Powdery Mildewed Phlox

Just as closer examination will reveal weeds in the most manicured of gardens, close examination of our lives reveals weeds – things in our lives we choose not to reveal. Sin, actually. We may try to hide it from others, and might even do a pretty good job of that. However, Scripture reminds me that I sometimes can’t see the weeds in my own life.

“Who can discern his errors? Forgive my hidden faults. Keep your servant also from willful sins; let them not rule over me. Then will I be blameless, innocent of great transgression.”  Psalm 19:12,13  (NIV)

Some of my sins are much more obvious than others. I can’t deny I have a problem with overeating. That particular problem is easy for the whole world to see. But there’s also that stinky attitude that crops up whenever I don’t get my way. And my more often than I care to admit struggle with redeeming time wisely; my Bible may sit in the same spot gathering dust for way too many days while Facebook gets checked religiously.

But, there are many more hidden things in the garden of my life, known only to my Master Gardener. God sees my weeds. He knows the condition of my heart. The mean words that slink their way into my thoughts – not spoken aloud, but spoken in the heart. The ungrateful spirit.  The judgmental attitude. The worry. The irritation I feel when my Alzheimer’s plagued mother disrupts my sleep. The wicked thoughts and imaginations of my heart.

The Psalmist teaches me that, no matter how beautiful our lives may seem, we all have those hidden weeds. Those things known only to God. How thankful I am that verses 12 and 13 of Psalm 19 are followed by the more well known verse 14; the prayer of David’s heart – and mine.

“May the words of my mouth and the meditation of my heart be pleasing in your sight, O Lord, my Rock and my Redeemer.”  Psalm 19:14 (NIV)

 

 

Wisdom from the Lips of a Child

The grandkids had all gone home and I had completed my post-grandkid visit tidying up routine: making beds, putting art supplies away, cleaning fingerprints off the glass-top coffee table, sweeping up crumbs from under the table, and the like. Even though it is a lot of work, it was good to have four of my grandchildren keeping me company while my husband was away on a little trip helping our son get his new home’s interior repainted.
George being George

Sandwiched in between taking care of my sweet Momma, our day together was filled with coloring to our hearts’ content, painting with my oldest granddaughter, baking, building roads and castles with good old-fashioned blocks, vintage Lite Brite artistry, feeding marbles to toy dinosaurs, sorting through a jar of old buttons and playing “favorites,” and creating fun designs with Perler beads. And for the three grandsons…taking a bath in Grandma’s HUGE bathtub…with bubbles and dinosaurs, of course!

Grand-cleaner Violet

Even cleaning was fun when my granddaughter Violet pitched in to help me clean her Papa’s office. Grandson Charlie even earned a little pocket change by dodging mosquitoes to help me pick raspberries and blueberries.

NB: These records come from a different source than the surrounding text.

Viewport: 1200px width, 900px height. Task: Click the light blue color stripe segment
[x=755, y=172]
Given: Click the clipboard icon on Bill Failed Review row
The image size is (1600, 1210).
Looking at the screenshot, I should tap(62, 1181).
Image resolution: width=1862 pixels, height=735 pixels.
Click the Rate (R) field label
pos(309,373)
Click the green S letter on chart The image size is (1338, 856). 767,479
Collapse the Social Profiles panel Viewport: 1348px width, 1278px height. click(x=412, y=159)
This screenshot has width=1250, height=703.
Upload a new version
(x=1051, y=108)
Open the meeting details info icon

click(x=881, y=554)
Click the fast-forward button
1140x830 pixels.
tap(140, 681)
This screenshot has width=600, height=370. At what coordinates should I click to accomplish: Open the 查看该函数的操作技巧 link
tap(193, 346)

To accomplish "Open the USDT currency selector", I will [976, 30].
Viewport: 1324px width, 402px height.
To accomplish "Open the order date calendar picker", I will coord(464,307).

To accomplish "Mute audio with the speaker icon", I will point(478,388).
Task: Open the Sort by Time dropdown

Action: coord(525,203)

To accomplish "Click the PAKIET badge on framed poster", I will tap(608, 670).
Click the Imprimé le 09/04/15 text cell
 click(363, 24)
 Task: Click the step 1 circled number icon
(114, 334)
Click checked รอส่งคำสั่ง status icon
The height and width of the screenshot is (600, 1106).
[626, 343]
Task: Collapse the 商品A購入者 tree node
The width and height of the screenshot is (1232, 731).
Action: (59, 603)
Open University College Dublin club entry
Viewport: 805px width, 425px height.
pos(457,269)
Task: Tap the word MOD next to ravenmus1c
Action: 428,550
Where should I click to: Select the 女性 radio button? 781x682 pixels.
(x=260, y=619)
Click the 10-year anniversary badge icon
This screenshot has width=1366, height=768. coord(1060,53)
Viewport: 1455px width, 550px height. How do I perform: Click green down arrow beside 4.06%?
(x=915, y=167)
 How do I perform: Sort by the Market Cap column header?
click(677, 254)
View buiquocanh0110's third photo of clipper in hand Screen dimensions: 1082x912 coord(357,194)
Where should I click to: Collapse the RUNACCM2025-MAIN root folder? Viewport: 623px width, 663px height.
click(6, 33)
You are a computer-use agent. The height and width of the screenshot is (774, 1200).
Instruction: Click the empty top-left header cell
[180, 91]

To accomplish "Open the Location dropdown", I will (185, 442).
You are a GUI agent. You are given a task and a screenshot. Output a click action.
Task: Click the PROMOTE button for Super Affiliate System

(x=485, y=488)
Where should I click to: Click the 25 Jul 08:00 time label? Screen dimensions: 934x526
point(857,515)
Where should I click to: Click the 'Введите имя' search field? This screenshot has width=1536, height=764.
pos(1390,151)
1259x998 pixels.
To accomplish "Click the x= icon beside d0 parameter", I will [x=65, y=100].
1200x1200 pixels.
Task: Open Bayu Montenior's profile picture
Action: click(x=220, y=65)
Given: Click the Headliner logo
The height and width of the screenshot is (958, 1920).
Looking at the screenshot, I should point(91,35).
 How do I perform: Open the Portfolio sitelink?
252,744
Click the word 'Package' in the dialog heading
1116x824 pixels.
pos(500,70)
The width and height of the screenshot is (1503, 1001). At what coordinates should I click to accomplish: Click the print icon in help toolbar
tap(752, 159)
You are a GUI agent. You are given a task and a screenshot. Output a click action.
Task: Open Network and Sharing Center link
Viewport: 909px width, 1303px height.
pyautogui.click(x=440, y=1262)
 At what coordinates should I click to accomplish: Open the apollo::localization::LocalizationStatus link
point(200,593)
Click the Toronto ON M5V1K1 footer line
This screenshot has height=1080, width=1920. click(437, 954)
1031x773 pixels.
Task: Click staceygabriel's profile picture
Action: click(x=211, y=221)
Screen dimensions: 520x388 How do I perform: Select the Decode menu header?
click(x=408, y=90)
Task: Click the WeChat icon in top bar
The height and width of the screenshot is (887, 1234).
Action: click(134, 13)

Though my Momma looks forward to the visits of her great-grandkids, the change in the level of activity always brings a certain level of stress to her Alzheimer’s plagued mind. She worried about a lot of things while they were here. Everything from whether or not they should be outside playing, to wondering what dangers lurk behind the basement door (it’s a playroom for the children). When I had put the boys to bed, she wandered around the house looking out of the windows counting and wondering if everyone was inside yet. But, even with all the stress (exacerbated by her usual sundowning), it was good for her too with coloring projects, crafts, meal-time chatter, and conversations with her great-grands providing a temporary distraction from her own problems.
Artist Henry

It was also good for the great-grandchildren. In ways big and small, they contributed to caring for their great-grandmother; from speaking up so that GGma could hear them, to answering the same question five or more times (and not looking annoyed). Great-granddaughter Violet has developed a very keen ability to discern what her GGma needs or wants. On this visit, her great-grandma was in a circular worrisome thought pattern, fretting about what still might need to be accomplished on a to-do list she found on the kitchen table (it was actually MY to-do list). Violet brought out a photo album and placed it in front of her great-grandma, then sat next to her and began to help her page through the book. As GGma talked about the pages, Violet discreetly slipped the to-do list away. A more graceful (and thoughtful) act of redirection could not have been accomplished by someone two or three times Violet’s age.

Unfortunately, Momma’s battle with Alzheimer’s has progressed to the point we can no longer leave her alone (and I don’t have room for all 6 of us in our car – and, even if I did have room, Momma resists leaving the house). For some reason, even though we have fun together, I feel really bad when the grandkids come and we can’t “go” anywhere. But our oldest grandson set me straight when he candidly told me,
“Grandma, I love coming to your house so much. I love it more than all my toys and video games stacked on top of each other!”
My Charlie

My daughter assures me that stacked up against video games, this is a VERY high compliment.

Well, that heart-melting comment from my 8-year-old little love reminded me that, with a little bit of effort, I can still create some memory-making moments with my grandchildren while caring for my sweet mother. Of course root-beer floats for an after-supper treat and pancakes for breakfast didn’t hurt a bit in the ratings department.

Unspoken

Danielle Swett Olander describes herself on Facebook as an “Accomplished Instructor; Convention Exhibitor at Institute for Excellence in Writing (IEW) and Multitasker Extraordinaire at Olander household.”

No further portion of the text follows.